**Your objective**
Pick out each line in these entries that contains the string "width".
····················
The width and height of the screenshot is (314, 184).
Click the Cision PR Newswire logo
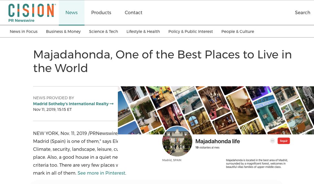[x=32, y=13]
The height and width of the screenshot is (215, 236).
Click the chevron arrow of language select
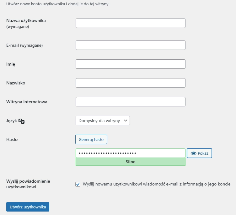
····················
**Response for this exercise**
The width and height of the screenshot is (314, 184).
The height and width of the screenshot is (215, 236).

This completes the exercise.